** SELECTION **
# **Lab 3**


## Tabular Data with Pandas

> **Credit note**: A portion of this lab tutorial was motivated by the nice examples from https://github.com/guipsamora and University of Berkeley's [Data 100](https://github.com/DS-100/su19/) (Summer 2019 version) lecture notebooks.


Last week, we had our first attempt at using **Pandas**, a powerful Python library written for the purpose of data manipulation and analysis. This week, we revisit Pandas in a more detailed manner, particularly on some basic concepts in handling and accessing Dataframes, how to perform sorting and counting of values in the Dataframe and also grouping data based on selected criteria. 

OK, let's import some important packages that we may need later.

In [None]:
import numpy as np
import pandas as pd

### Preamble

First, let's learn a few interesting commands and functions in Python that could come in handy sometimes. The command `%whos` allows us to see what are the active variables loaded in the memory.

** EXTRACTED DATA **
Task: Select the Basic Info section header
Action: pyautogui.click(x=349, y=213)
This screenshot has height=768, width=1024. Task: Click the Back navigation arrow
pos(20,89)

* * *

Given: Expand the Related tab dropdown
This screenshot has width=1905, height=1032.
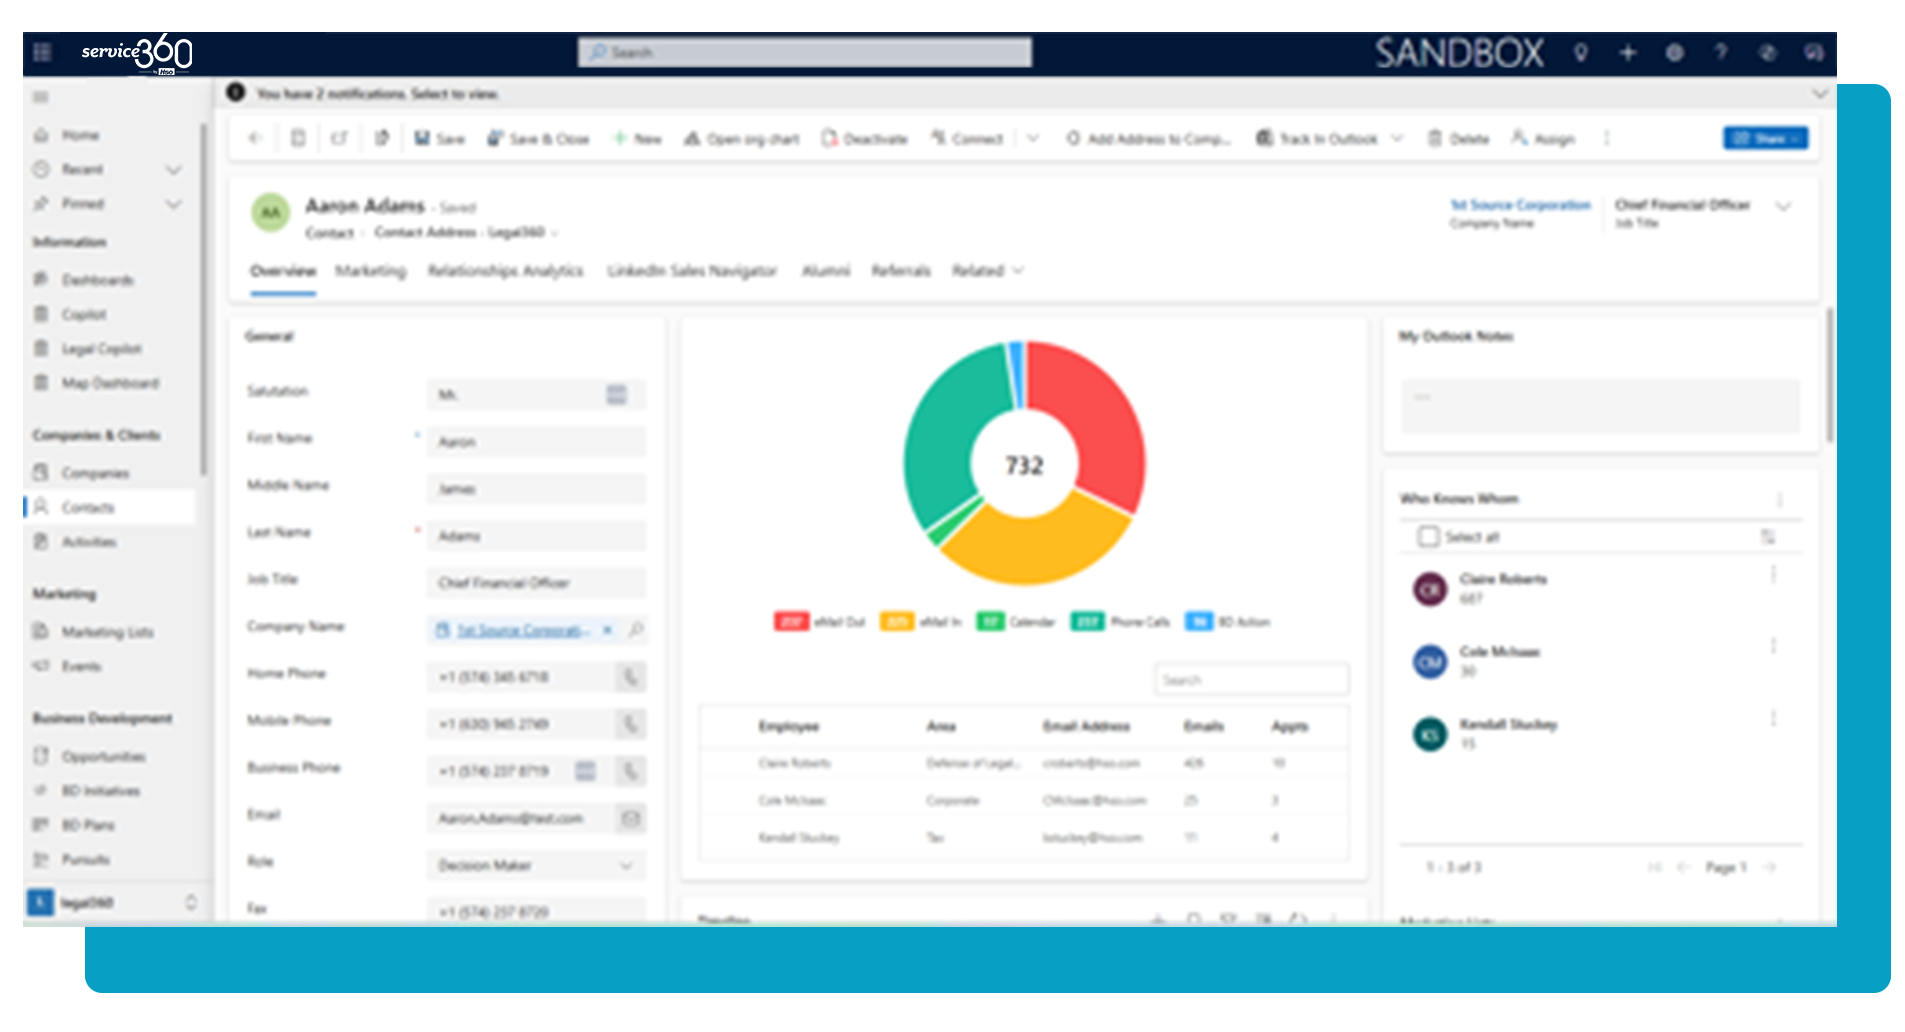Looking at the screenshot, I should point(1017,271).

==

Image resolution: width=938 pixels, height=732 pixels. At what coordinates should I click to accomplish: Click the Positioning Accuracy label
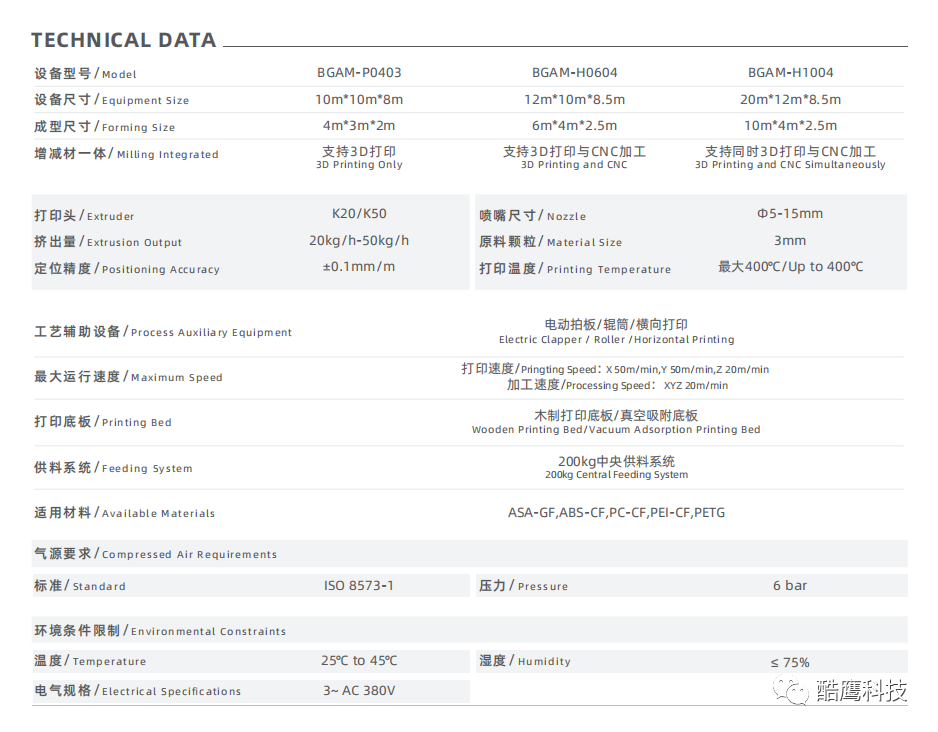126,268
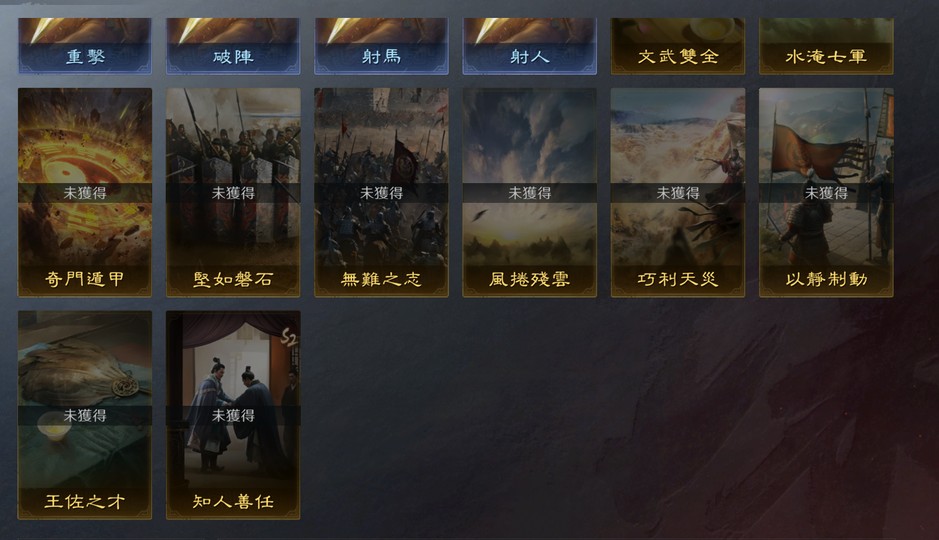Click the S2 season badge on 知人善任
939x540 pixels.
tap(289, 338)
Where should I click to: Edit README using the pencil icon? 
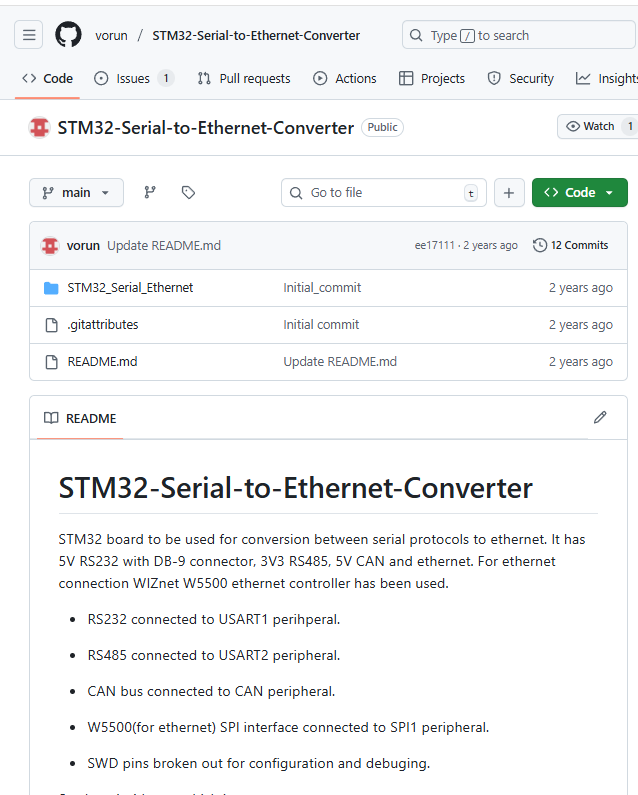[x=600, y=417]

** COMPLETE THE FOLLOWING **
**A.** Return the part of the Pandas tutorial that begins at the words "## Tabular Data" and ends after "may need later.".
**B.** Write the next part of the Pandas tutorial, starting after its last sentence.
Nothing in the listing is required here.

** ANSWERS BY TASK **
**A.**
## Tabular Data with Pandas

> **Credit note**: A portion of this lab tutorial was motivated by the nice examples from https://github.com/guipsamora and University of Berkeley's [Data 100](https://github.com/DS-100/su19/) (Summer 2019 version) lecture notebooks.


Last week, we had our first attempt at using **Pandas**, a powerful Python library written for the purpose of data manipulation and analysis. This week, we revisit Pandas in a more detailed manner, particularly on some basic concepts in handling and accessing Dataframes, how to perform sorting and counting of values in the Dataframe and also grouping data based on selected criteria. 

OK, let's import some important packages that we may need later.

**B.**
In [None]:
pi = 3.142
twopi = 2*3.142
a_tray_of_pi = np.array([twopi, pi, twopi, pi], dtype='int64')  # dtype fixes the data type of choice

In [None]:
%whos

Use `del` to delete variables of your choice:

In [None]:
del twopi

In [None]:
%whos

You can also erase all variables from memory using another magic function `%reset`. *Magic* functions are exclusive to the IPython kernel (note: not Python) and they perform special functions that usually involve the IPython kernel or to interact with the operating system.

In [None]:
%reset

IPython's `%timeit` magic function is useful to perform speed benchmarking of Python codes. It runs an operation in $N$ number of loops for $T$ number of times, then takes the best of the $T$ rounds. It reports back how much time was consumed per loop. 

Let's create 30 million integers and put them into a list and dictionary.

In [None]:
biglist = []
bigdict = {}
for j in range(30000000):
    biglist.append(j)     # recall: this is how you add to a list
    bigdict[j]=j          # this is how you add to a dictionary

In [None]:
%timeit 9999999 in biglist

In [None]:
%timeit 9999999 in bigdict

Which data structure is quicker to access?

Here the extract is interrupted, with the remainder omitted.